Port of Gdansk grows faster than expected
The Port of Gdansk witnessed record volumes of cargo handled in the first half of 2019. Compared to the same period last year, it saw an increase of 9 per cent. For the first time, the Polish port handled more than 25 million tonnes of commodities within 6 months.
“27.3 million tonnes of goods – this is how much cargo passed through our quays since the beginning of the year. This is 4 per cent more than we had planned for this period”, said Lukasz Greinke, President of the Port of Gdansk Authority. In total, the port handled 50 million tonnes of all types of cargo in 2018. The port wants to double these volumes to a billion tonnes in 2030, Marcin Osowski, Vice President Infrastructure said earlier.

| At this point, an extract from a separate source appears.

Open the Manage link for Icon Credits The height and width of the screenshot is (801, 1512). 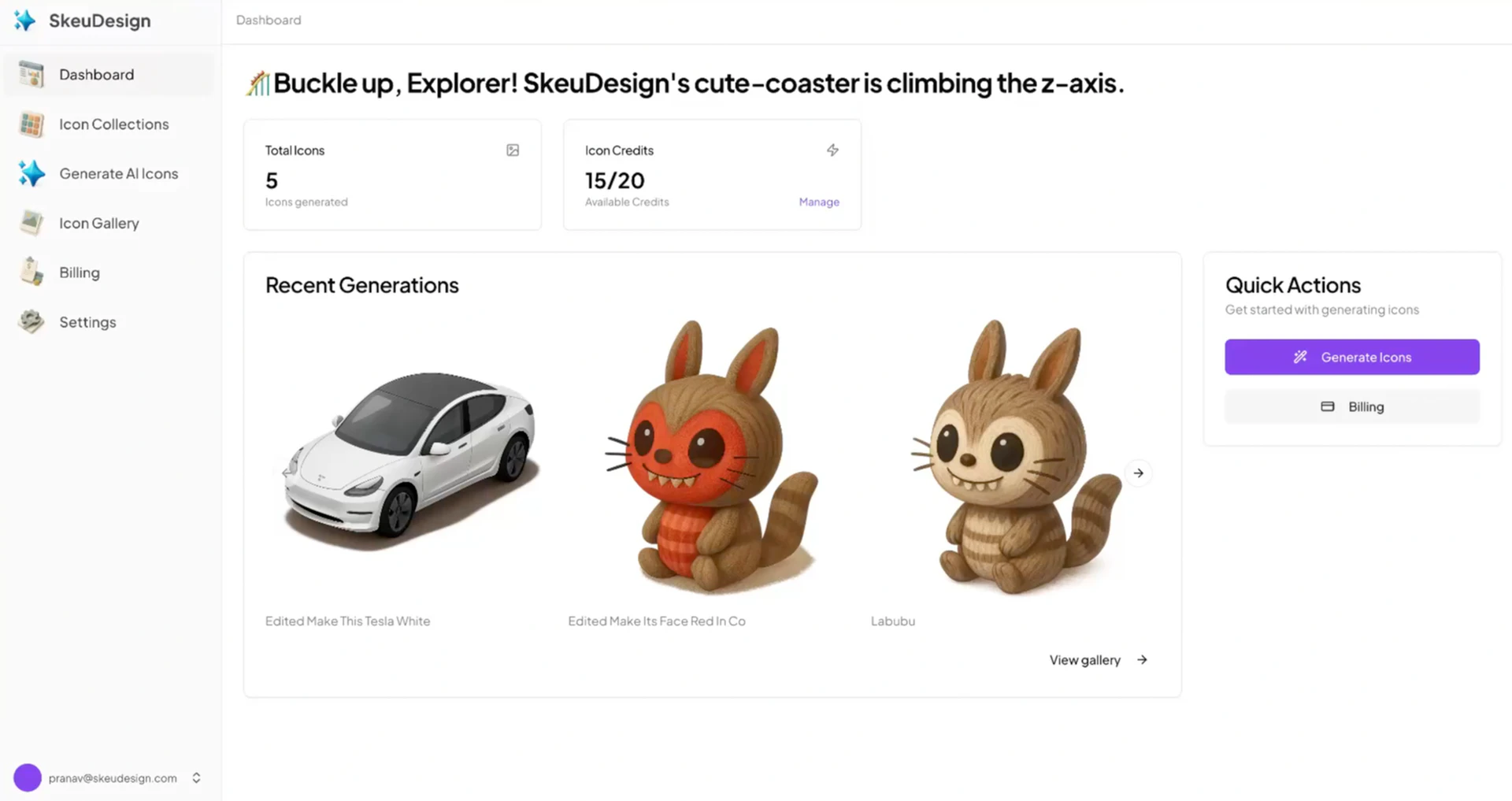click(819, 202)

“We managed to achieve increases in virtually all cargo groups. Fuels are the leader after the first half of the year, having reached impressive growth dynamics of 21.5 per cent compared to the previous year,” explained Greinke. “Coal is the third largest cargo group, having come to nearly 3.5 million tonnes this first half of 2019.”
The Port of Gdansk also achieved a great result in the transshipment of general cargo – as many as 11.3 million tonnes were handled, 4.2 per cent more than last year. Over 10.3 million tonnes out of the above were goods transported in containers.
The Port of Gdansk is heavily competing to become the largest port in the Baltic Sea. At the moment St. Petersburg is the largest container port in the Baltic Sea, with the Port of Gdansk following closely. The difference is now 130,000 TEU, equal to the monthly volumes of the Polish port. “The Port of Gdansk is currently the 4th largest port in the Baltic Sea, but only 2 million tonnes separate it from catching up with the 3rd place, Primorsk. It is a result of really intensive work”, said Greinke.
Also interesting is the modal split of the Port of Gdansk; around 33 per cent of containers are handled by rail. Taking into account the anticipated infrastructure investments of Poland, this could be raised to a modal split of 50 per cent, said Osowksi. To put these numbers in perspective, the north-sea ports of Bremerhaven and Hamburg saw a modal split of 46 and 43 per cent respectively in 2017.
“The dynamics of transshipment growth at Polish seaports clearly show that we need to invest in the development of infrastructure. This is why we are preparing a special act on outer ports, which will accelerate the execution of investments, which will in turn translate into an even higher increase in transshipments,”says Marek Grobarczyk, Minister of Maritime Economy and Inland Navigation.
The development plans of the Port of Gdansk assume that the transshipment dynamics will increase even further in the coming years, not only thanks to the redevelopment of the existing areas, but also thanks to the planned construction of the Central Port. The investment will make it possible for the Polish port to handle up to 100 million tonnes a year.
If Gdynia Port some day will connect with Gdansk Port Polnocny (only 25km distance between these two Polish ports), then they together could be the biggest port in Baltic Sea.